Doing business as 152-160 Colony St. LLC, John and Joseph LaRosa own the former tire retreading plant on the site after which the company is named. It is in the process of being converted into an 11,000-square-foot C-Town supermarket. The LaRosas also own 138 Colony St., a parking lot to the south, which stands at the corner of Colony and Foster streets. In addition, they own the former Home Club building at 128 Colony St., which stands on the opposite side of Foster Street.
The LaRosas are petitioning the city to abandon a section of Foster Street, which would allow them to take ownership of the area, according to their attorney, Dennis Ceneviva.
“There is the prospect of the possible use of 128 Colony St. ,with the first floor being retail and possibly some apartments above, but there really is no parking,” Ceneviva said. “When it was the Home Club, (parking) was a problem.”
Owning four consecutive properties, Ceneviva said, would give his clients additional space for parking needs. They are only requesting slightly over half of the street, as they want to avoid issues with others with residences on the street.
City Planner Dominick Caruso said he is open to the idea, but doesn’t “want to abandon the street and just let it sit there without any kind of activity on either property.” Caruso said if the LaRosas come forward with more detailed plans and a timeline, the city may be more open to abandoning the site for economic development.
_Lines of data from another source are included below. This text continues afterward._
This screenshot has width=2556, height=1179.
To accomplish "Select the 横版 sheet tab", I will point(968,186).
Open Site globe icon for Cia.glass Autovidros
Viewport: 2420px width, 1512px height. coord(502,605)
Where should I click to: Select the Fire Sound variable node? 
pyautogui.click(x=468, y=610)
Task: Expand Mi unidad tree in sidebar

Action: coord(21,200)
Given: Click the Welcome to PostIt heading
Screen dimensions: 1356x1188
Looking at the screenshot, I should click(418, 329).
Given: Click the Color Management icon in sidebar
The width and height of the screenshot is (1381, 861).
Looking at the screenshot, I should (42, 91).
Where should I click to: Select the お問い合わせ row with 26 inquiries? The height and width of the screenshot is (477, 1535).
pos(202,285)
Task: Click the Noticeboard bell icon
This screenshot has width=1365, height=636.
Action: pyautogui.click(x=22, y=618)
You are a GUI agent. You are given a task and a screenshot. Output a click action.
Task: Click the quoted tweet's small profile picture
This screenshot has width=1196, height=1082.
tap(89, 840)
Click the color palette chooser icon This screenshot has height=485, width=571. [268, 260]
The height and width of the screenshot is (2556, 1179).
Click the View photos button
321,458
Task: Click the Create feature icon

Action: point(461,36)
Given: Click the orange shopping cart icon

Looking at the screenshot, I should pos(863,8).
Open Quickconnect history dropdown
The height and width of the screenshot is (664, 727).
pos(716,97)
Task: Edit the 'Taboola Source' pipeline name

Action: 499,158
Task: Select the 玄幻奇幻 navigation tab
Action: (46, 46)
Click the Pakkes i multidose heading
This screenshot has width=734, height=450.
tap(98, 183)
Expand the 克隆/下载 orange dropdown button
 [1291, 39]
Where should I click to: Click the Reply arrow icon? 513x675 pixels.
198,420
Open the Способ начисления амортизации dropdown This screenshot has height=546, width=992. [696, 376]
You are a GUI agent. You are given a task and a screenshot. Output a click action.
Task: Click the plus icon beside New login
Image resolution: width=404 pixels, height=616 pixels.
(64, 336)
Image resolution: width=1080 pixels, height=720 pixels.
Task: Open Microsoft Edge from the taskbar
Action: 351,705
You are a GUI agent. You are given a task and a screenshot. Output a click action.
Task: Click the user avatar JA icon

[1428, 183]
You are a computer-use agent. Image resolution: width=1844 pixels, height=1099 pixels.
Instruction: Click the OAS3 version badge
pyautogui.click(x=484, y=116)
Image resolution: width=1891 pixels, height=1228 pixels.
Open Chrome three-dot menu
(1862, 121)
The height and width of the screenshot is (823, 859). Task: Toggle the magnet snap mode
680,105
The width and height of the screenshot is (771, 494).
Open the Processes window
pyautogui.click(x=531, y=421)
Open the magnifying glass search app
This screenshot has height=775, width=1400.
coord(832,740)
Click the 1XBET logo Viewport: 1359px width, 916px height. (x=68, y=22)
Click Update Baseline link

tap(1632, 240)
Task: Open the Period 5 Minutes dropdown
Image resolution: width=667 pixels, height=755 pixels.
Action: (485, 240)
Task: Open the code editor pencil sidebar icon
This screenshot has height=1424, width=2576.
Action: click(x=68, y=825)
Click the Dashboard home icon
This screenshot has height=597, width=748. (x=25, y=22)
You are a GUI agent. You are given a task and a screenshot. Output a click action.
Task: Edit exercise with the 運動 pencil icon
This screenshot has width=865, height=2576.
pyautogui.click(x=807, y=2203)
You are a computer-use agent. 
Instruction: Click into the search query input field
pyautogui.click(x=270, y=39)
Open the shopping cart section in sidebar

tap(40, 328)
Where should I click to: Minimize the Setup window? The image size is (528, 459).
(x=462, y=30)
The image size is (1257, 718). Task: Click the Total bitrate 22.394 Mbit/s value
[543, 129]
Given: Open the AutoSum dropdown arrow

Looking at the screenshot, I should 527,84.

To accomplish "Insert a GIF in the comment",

The commission agreed, voting to table the decision until next month’s meeting.
In other business, the commission also tabled a decision to allow an electronic billboard to be installed at 470 Murdock Ave., which currently has a traditional billboard on the property. The city has proposed an electronic billboard for the lot adjacent to the south, which is Nessing Field. Caruso had recommended against allowing the new billboard, because it would be too close to the city’s electronic billboard, based on recently passed regulations.
Ceneviva, who represented DCF of Meriden, argued that the city’s regulations require a billboard to be standing for his client’s billboard to be disallowed. Currently, the 470 Murdock Ave. billboard is the only one in place and is the reason the state Department of Transportation has halted progress on the city’s billboard.
“The city will do everything in its power to get what it wants. The city gets what it wants,” Ceneviva said. “What the city has today is nothing. ... It is not built because the state has the final word on that.”
State regulations require any billboard to be at least 1,500 feet from another, Ceneviva said. In approving an electronic billboard on its own land, Ceneviva said the city ignored its present zoning regulations. The City Council is meeting tonight and could vote to turn a section of the city-owned parcel into an industrial zone.
The commission voted to table the matter and wait to see if the state DOT denies the city’s application for the electronic billboard. The applicant at 470 Murdock Ave. could then move forward with its electronic billboard without contention.